TASK TO CARRY OUT: Put everything from the line containing "This screenshot has width=287, height=340." down to the last of the lines into a JSON list of strings, one string per line, skipping blank lines. Leave the pictures out of the list.

===============

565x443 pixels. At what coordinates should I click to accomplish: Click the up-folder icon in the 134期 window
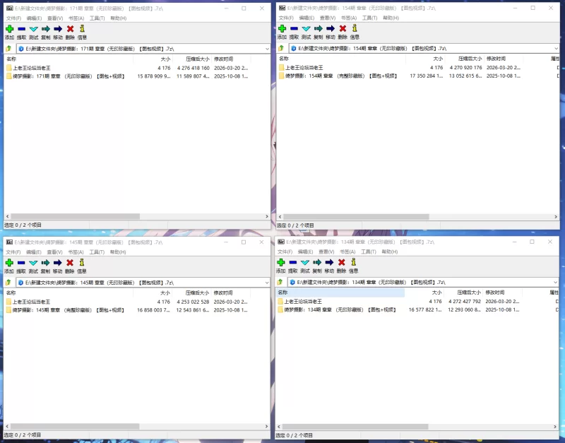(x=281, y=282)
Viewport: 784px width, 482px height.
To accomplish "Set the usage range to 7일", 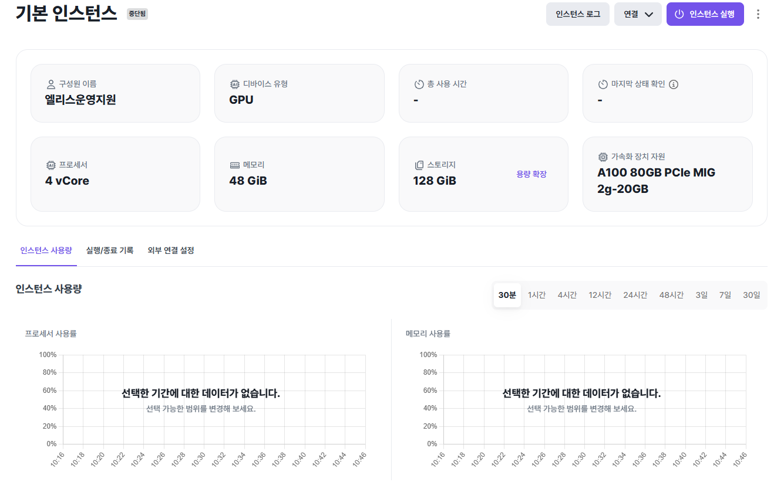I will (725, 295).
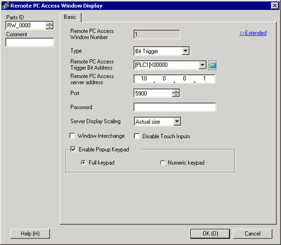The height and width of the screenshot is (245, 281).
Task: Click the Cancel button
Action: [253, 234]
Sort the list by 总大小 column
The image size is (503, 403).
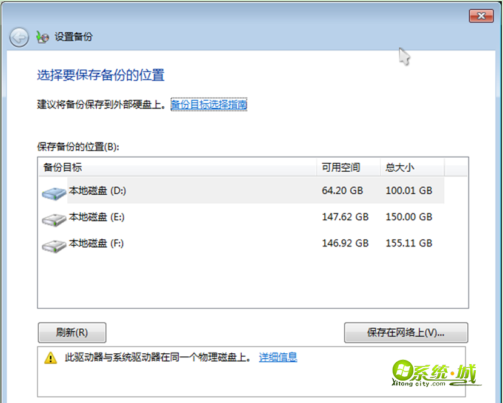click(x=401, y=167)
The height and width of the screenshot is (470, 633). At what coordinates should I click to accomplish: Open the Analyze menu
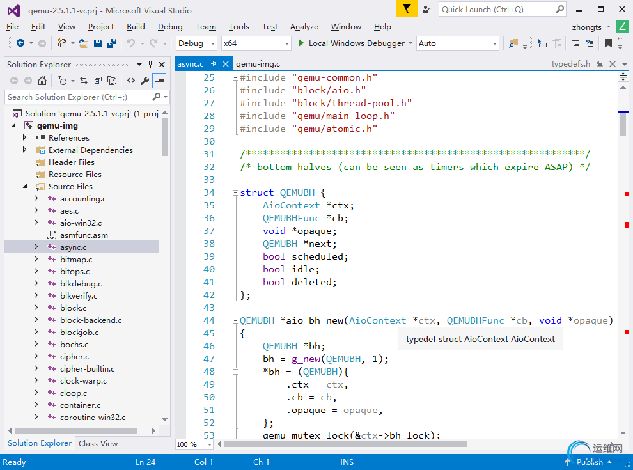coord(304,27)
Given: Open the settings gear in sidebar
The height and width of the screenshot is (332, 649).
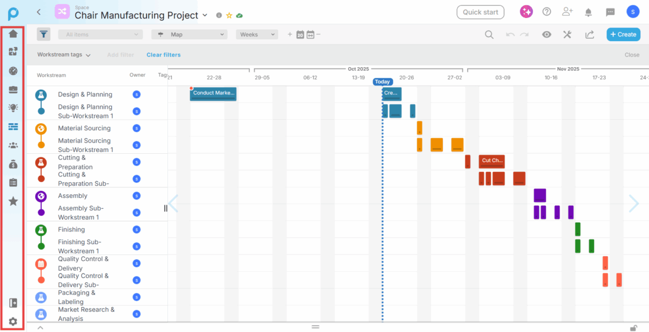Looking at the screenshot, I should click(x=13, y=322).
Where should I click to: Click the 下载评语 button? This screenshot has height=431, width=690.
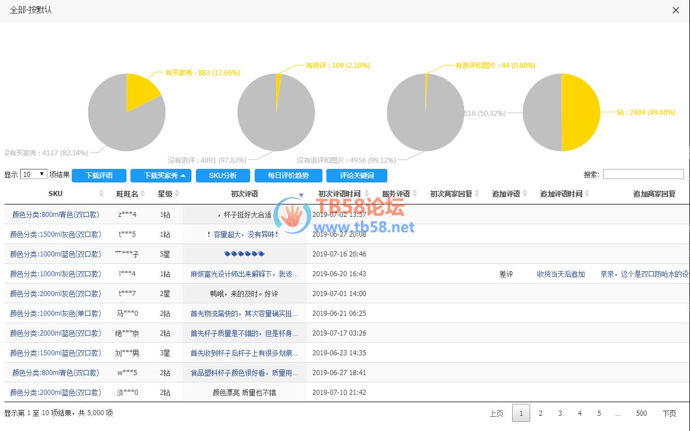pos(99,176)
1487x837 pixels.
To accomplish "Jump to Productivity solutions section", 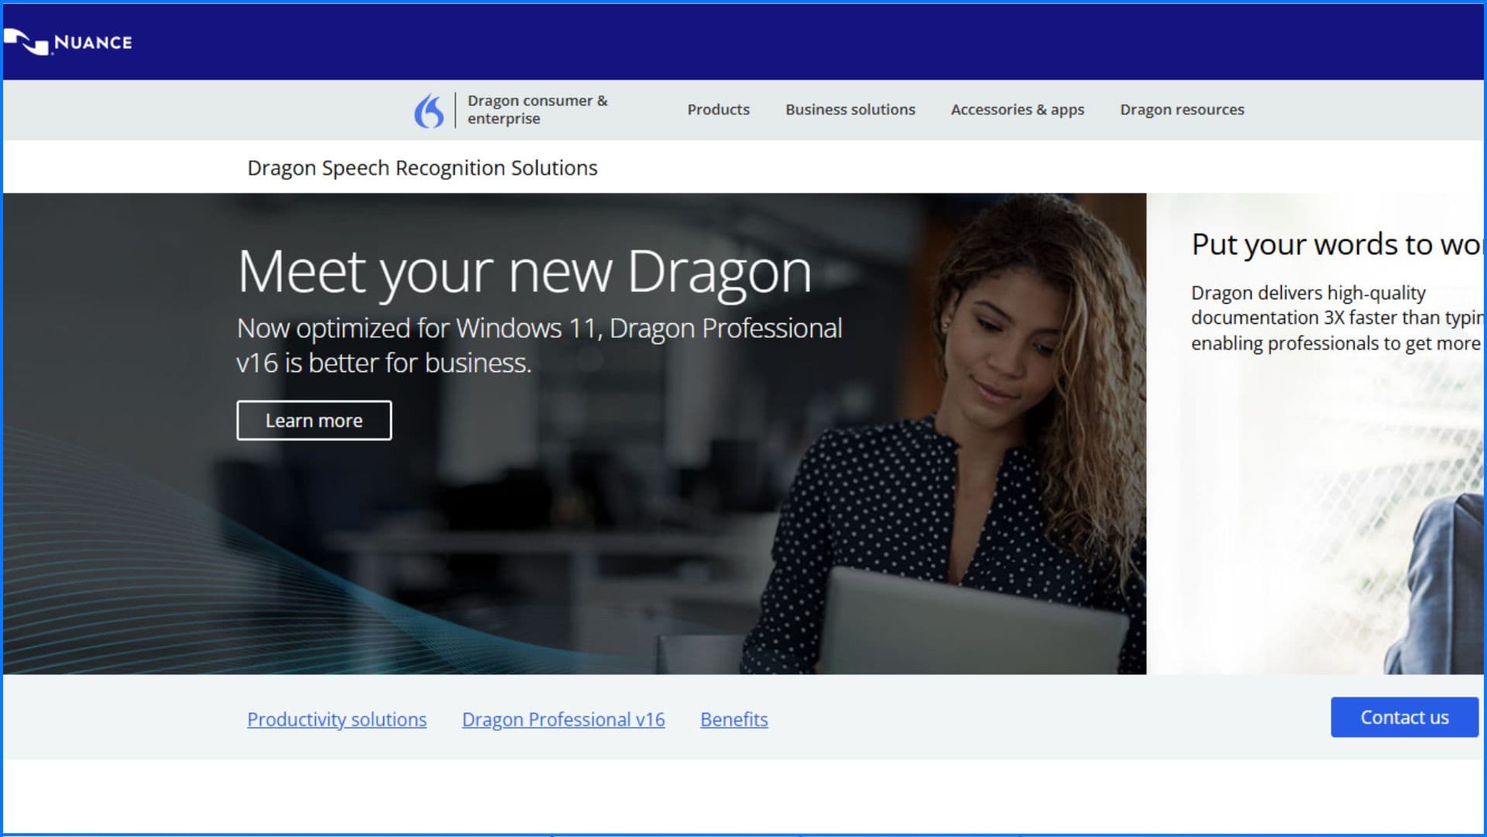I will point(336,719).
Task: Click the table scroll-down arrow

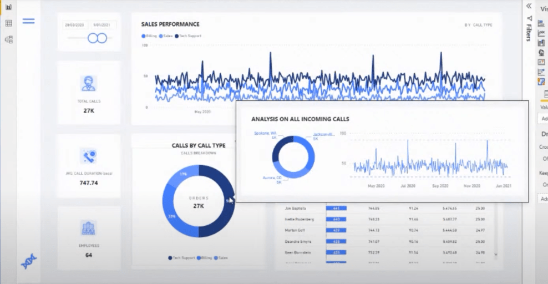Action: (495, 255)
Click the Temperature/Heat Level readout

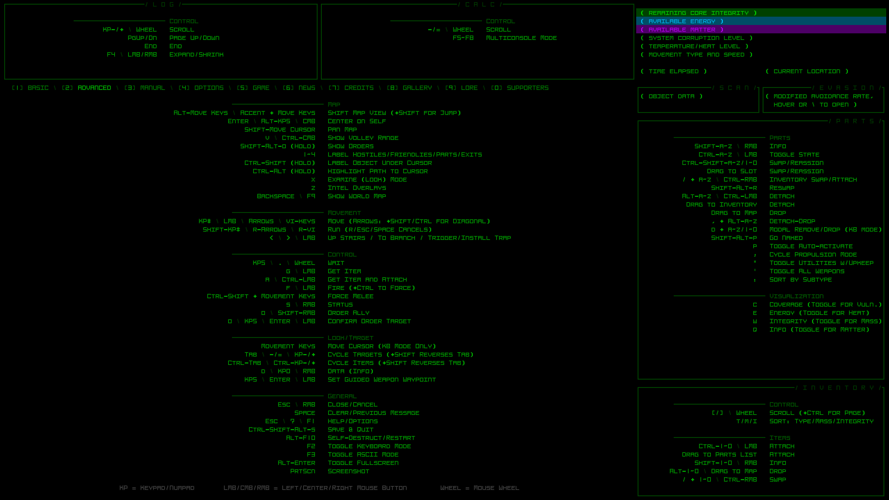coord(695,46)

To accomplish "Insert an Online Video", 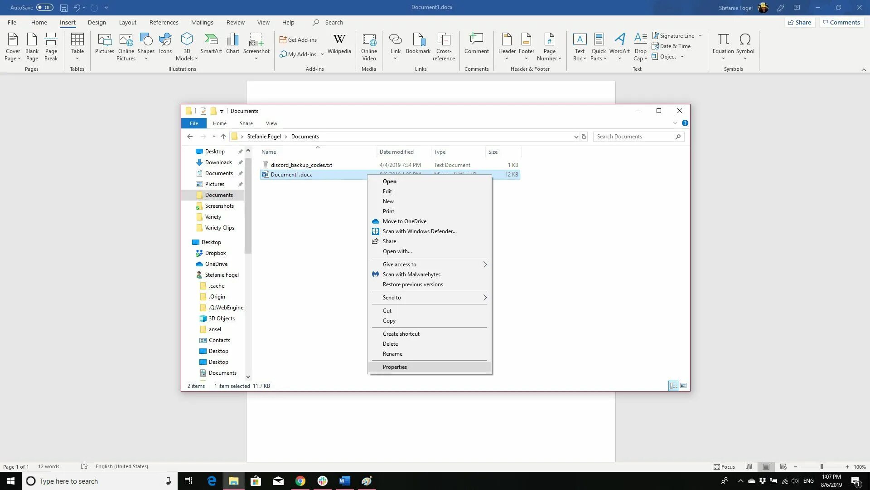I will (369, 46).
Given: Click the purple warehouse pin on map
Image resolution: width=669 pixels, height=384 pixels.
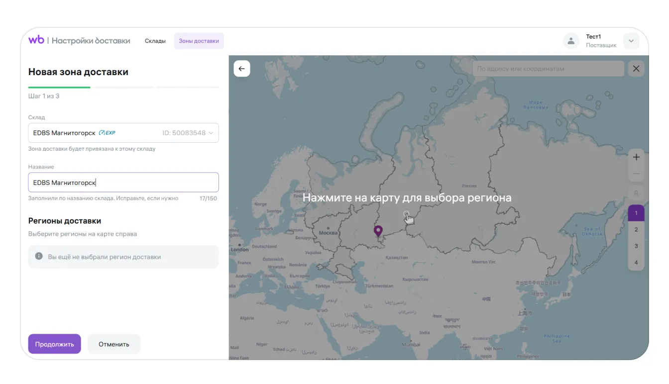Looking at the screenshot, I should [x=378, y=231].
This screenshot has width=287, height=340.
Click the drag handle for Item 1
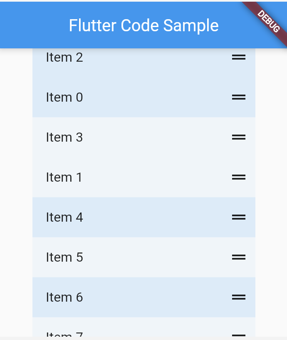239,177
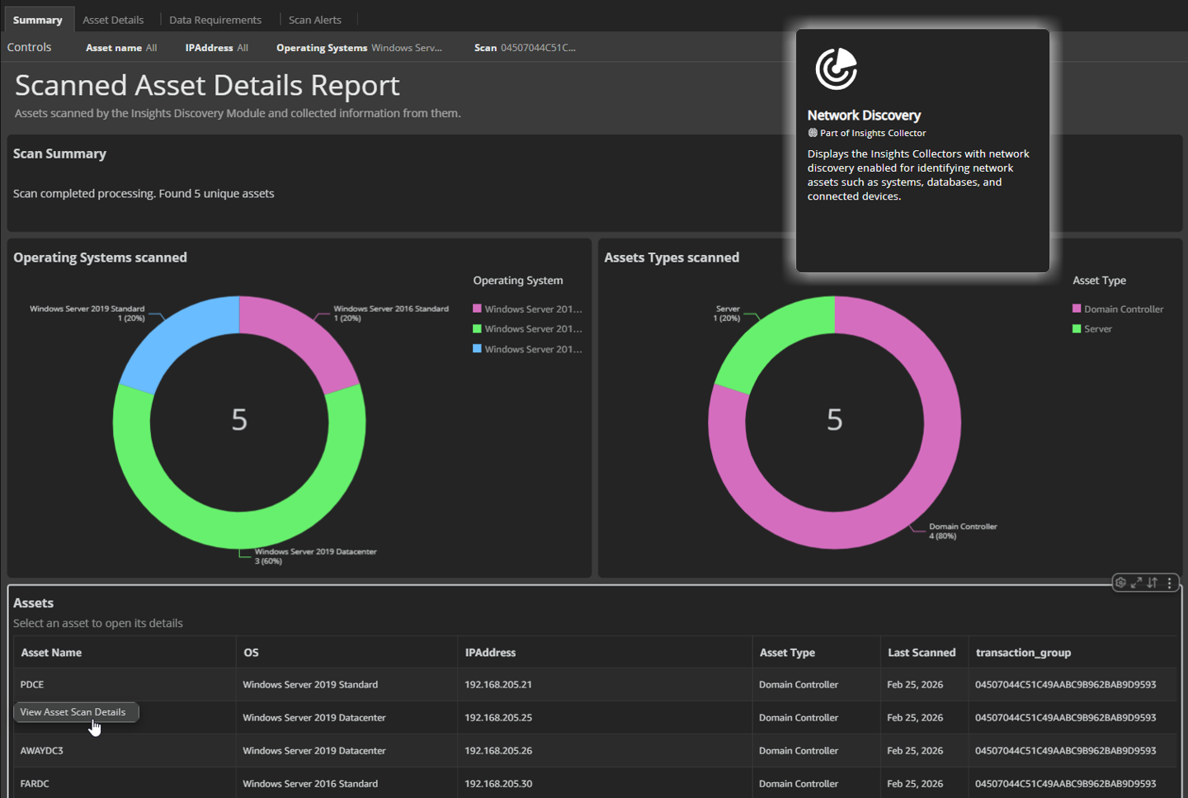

===============

FINISHED TASK:
[
  "This screenshot has width=287, height=340.",
  "Click the drag handle for Item 1",
  "239,177"
]